Pixel Pipeline & Pixel Shaders 2.0

Radeon 9700 PRO is the first consumer graphics accelerator to feature 8 parallel rendering pipelines; for the past few years 4 pipelines have been the favoured configuration, and ATI have opted to double that giving twice the potential pixel output per clock.


Click for a bigger version

R300 Pixel Engine


This does come with at caveat, though, as only one texture sampling unit has been included per pipe, as opposed to the 2 texture units included in many configurations over the past few years, including Radeon 8500.

Click for a bigger version

R300 Pixel Shader

As is included in the DirectX9 specifications, each of the pipelines are able to sample up to 16 textures in a single geometry pass. As there is only one texture unit per pipeline this is achievable via a process commonly termed as 'loopback' - the first texture is sampled in one cycle and the result is stored on chip, and then the second texture is read in the next clock; this process is repeated up to 16 times. The textures can be any combination of one, two or three dimensional textures with bilinear, trilinear or anisotropic filtering applied arbitrarily.

As can be seen from the above diagram, R300's pixel pipeline is also able to apply 3 instructions per clock: one texture look-up, one texture address operation, and one colour operation. Pixel Shaders often consist of this mixture of operations which should ensure, according to ATI, that R300 performs optimally during pixel shading operations.

One of the biggest advancements in the R300 pipeline is the move from 32bit integer pipelines to 128bit floating point processing. The point of having such large ranges is to increase the accuracy and maintain it when high levels of processing is occurring. If you think back to the 16bit age we can remember that even with simple multitexturing or colour blending 'banding' occurred in the ouput, and this occurred because the low accuracy of 16bit caused visual errors during multiple operations. 32bit moved to alleviate this and during normal texture and colour combine operations accuracy issues were not that evident; however, with Pixel Shaders the number of operations being carried out increased significantly, especially with newer Pixel Shader functionality such as PS2.0.

Another element to using floating point accuracy is that it can also increase the dynamic range of the output and allow truly photo-realistic effects to become that much closer to reality, which is why we've seen the idea of 'cinematic realism' come to the fore recently.

+++

### TASK INSTRUCTIONS
1: Repeat the R300 pixel pipeline text from "Radeon 9700 PRO" to "output per clock.".
2: According to the R300 pixel pipeline text, how many textures can each pipeline sample in a single geometry pass?
3: Resume the text on the R300 pixel pipeline from the point where it stops.
The rows that come after this play no part in the work.

### DATA EXCERPTS
+++

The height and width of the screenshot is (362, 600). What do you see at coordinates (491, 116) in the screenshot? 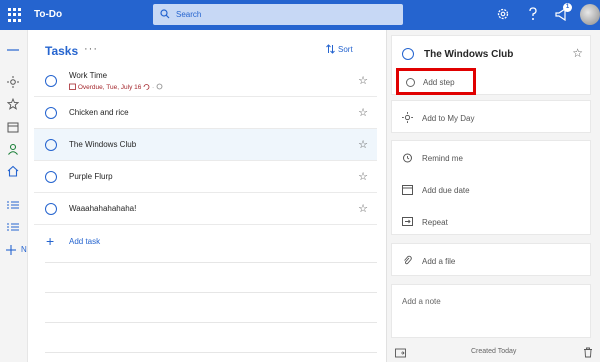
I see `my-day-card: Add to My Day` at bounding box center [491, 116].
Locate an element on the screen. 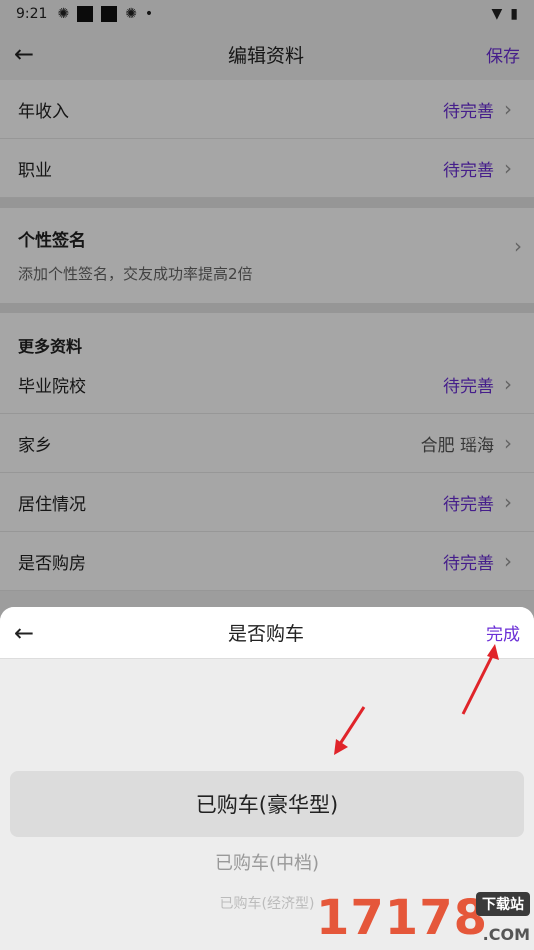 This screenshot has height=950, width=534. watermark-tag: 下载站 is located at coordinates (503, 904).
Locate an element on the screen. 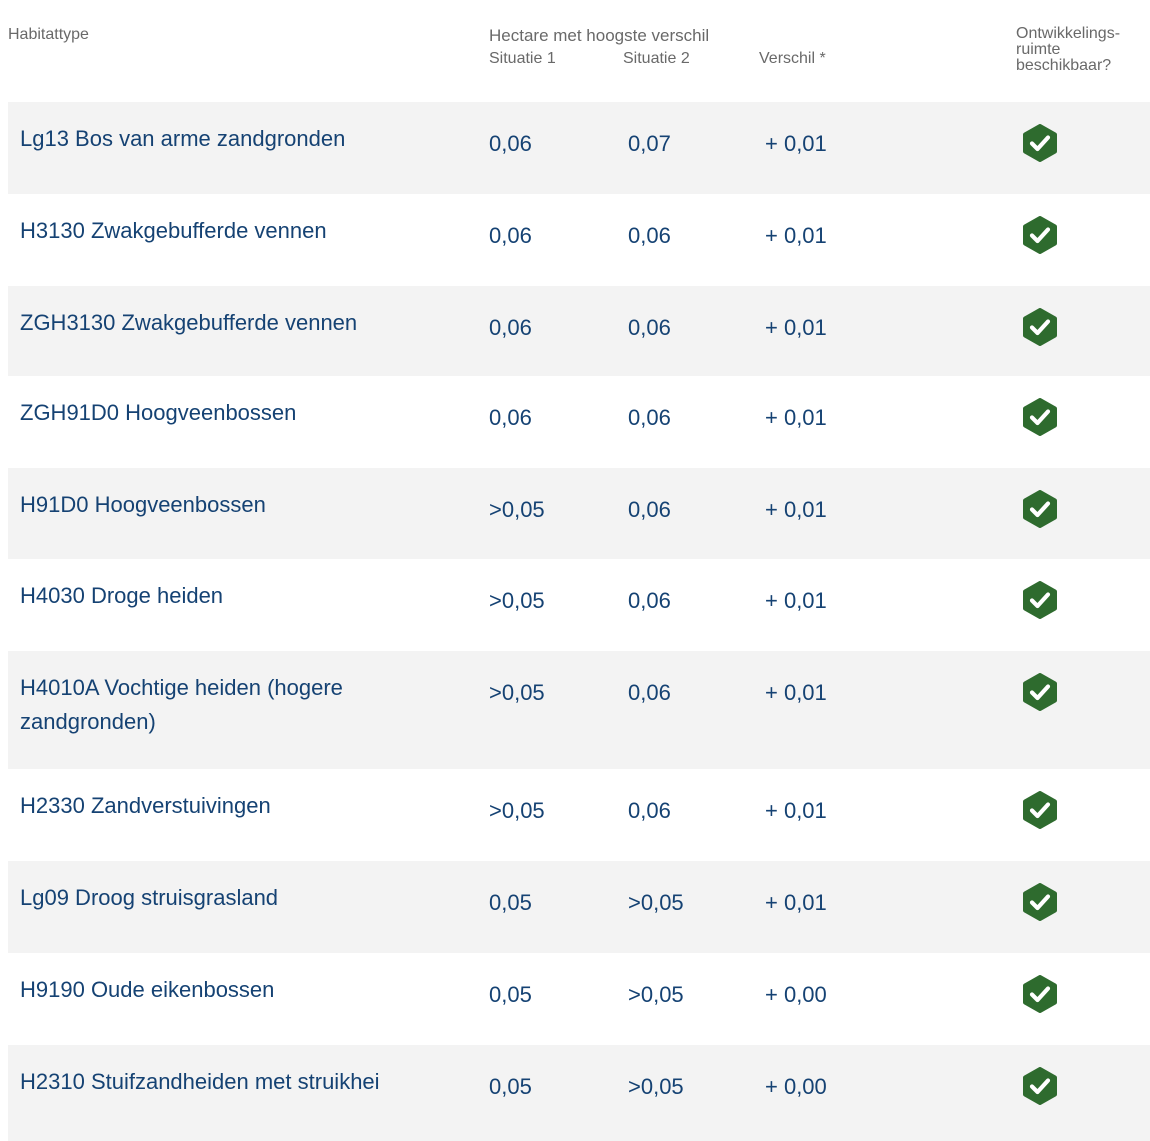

+++

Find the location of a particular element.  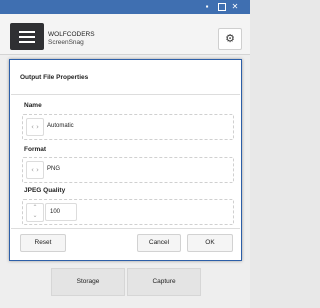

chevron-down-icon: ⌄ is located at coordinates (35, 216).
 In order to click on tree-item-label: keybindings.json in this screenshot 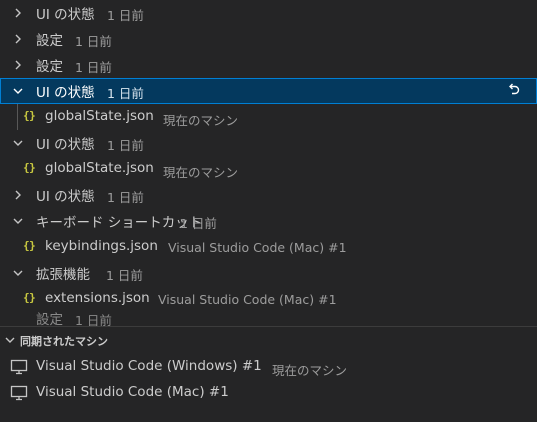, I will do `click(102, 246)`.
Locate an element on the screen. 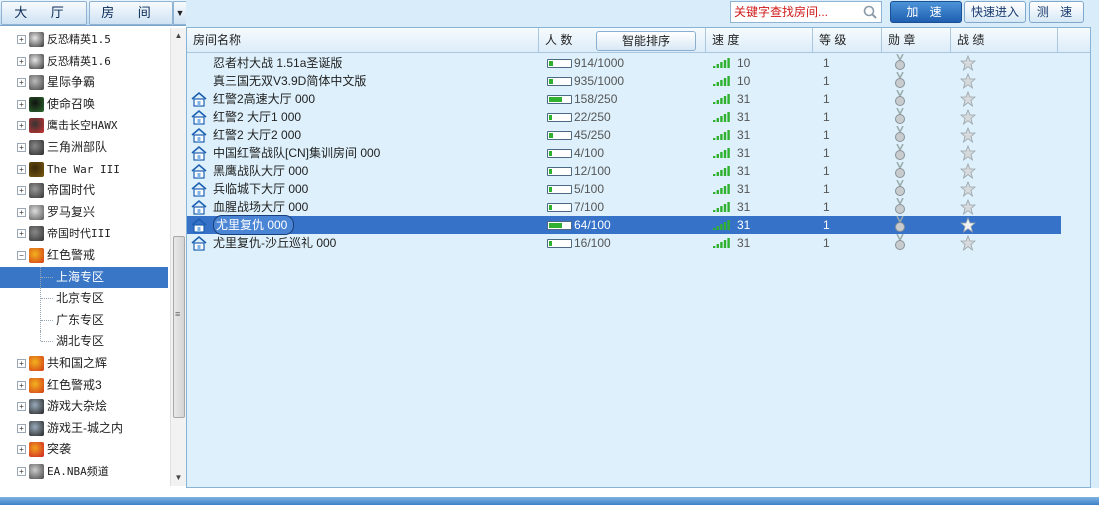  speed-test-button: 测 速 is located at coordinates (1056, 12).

+++

### REPLIES
1:
Radeon 9700 PRO is the first consumer graphics accelerator to feature 8 parallel rendering pipelines; for the past few years 4 pipelines have been the favoured configuration, and ATI have opted to double that giving twice the potential pixel output per clock.

2: Up to 16 textures.

3:
The screenshot below illustrates the difference between integer and floating point rendering precision. Take note of the quality of the refection in the main globe between the two rendering formats and also the 'over-bright' lighting seen in the floating point side.


Click for a bigger version

Natural Light Demo
Without / With Floating Point
Pixel Accuracy

Although DirectX9 supports full 128bit (32bit per component) floating point precision, it only really cares about the input and output stages. Internally R300 has a hybrid pixel pipeline of both 128bit accuracy for the some of the texture sampling stages and 96bit (24bit per component) for the rest of the shader stages. ATI believe that, certainly for the foreseeable future, this level of accuracy is enough (and evidently Microsoft agreed with them) given that the final output will either be a 10:10:10:2 format or a texture address, and that normal shader operations will not show any loss of accuracy with a 24bit per component internal format.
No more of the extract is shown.